Falke: Nein, wir werden nicht bezahlt. Wichtig sind hier in erster Linie unsere Werte. Einer der sieben Rotkreuzgrundsätze, auf denen unser Engagement fußt, ist ja genau die Freiwilligkeit. Wir bekommen in den seltensten Fällen eine Aufwandsentschädigung, haben aber auch keine Kosten. Vor diesem Hintergrund möchte ich mich auch noch einmal bei allen Helfern bedanken. Aber auch bei den Arbeitgebern, die uns hierfür freigestellt haben. 14 Tage – und das sehr spontan. Natürlich braucht man eine gewisse Ausbildung, um so etwas hier leisten zu können. Das erfordert zugleich ein Engagement und das Sammeln von Erfahrungen über das ganze Jahr hinweg.
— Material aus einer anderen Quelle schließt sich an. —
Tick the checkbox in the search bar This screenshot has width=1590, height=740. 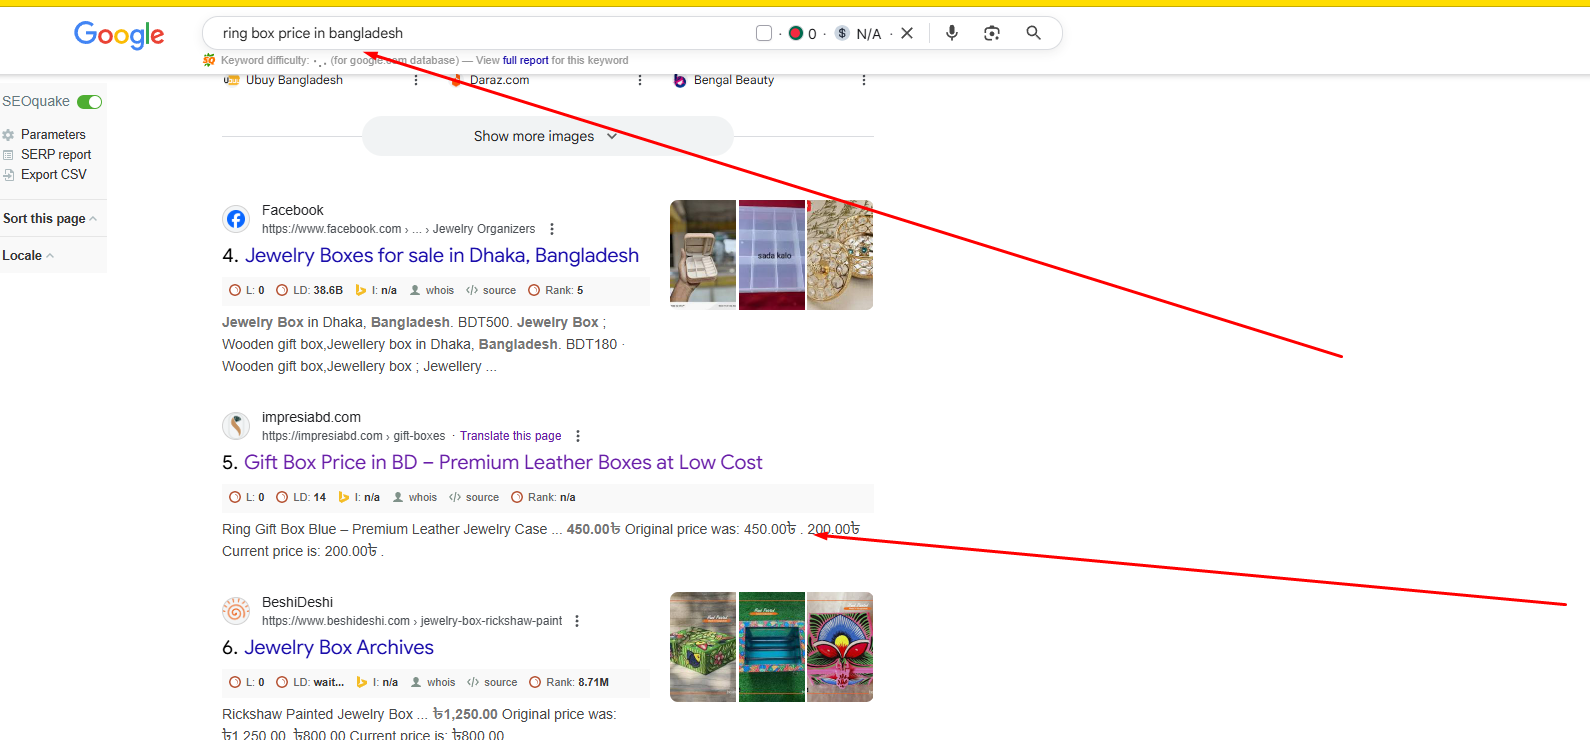pyautogui.click(x=764, y=33)
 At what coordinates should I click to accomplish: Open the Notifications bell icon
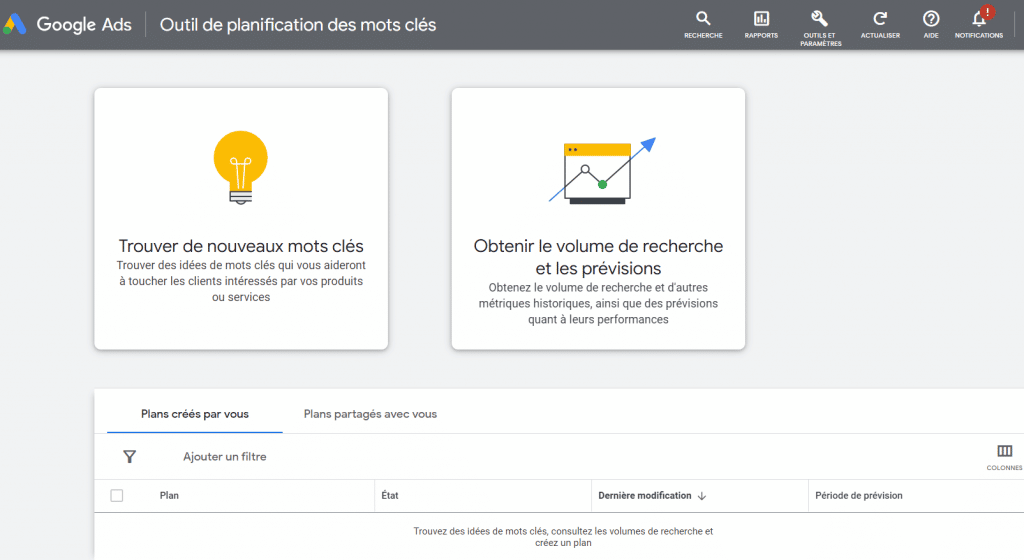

Deshalb ist unsere ganz alltägliche Arbeit im DRK-Kontext ebenso wichtig, wie es solche besonderen Einsätze sind.

Hut ab, das ist sehr beachtlich.

Falke: Danke, das werde ich weitergeben.

Denken Sie nicht, dass es auch Hauptamtliche in der Quarantäne geben sollte? Menschen, die dafür bezahlt werden?

Falke: Nein, das würde ich nicht sagen. Der Katastrophenschutz in Deutschland ist ehrenamtlich organisiert. Der kommt aus der Bevölkerung – und das ist auch gut so. In dieser Größe könnte man das hauptamtlich gar nicht stemmen. In dieser Situation wird eben größtenteils die gesteigerte und zusätzliche Versorgungs- und Betreuungskompetenz gebraucht.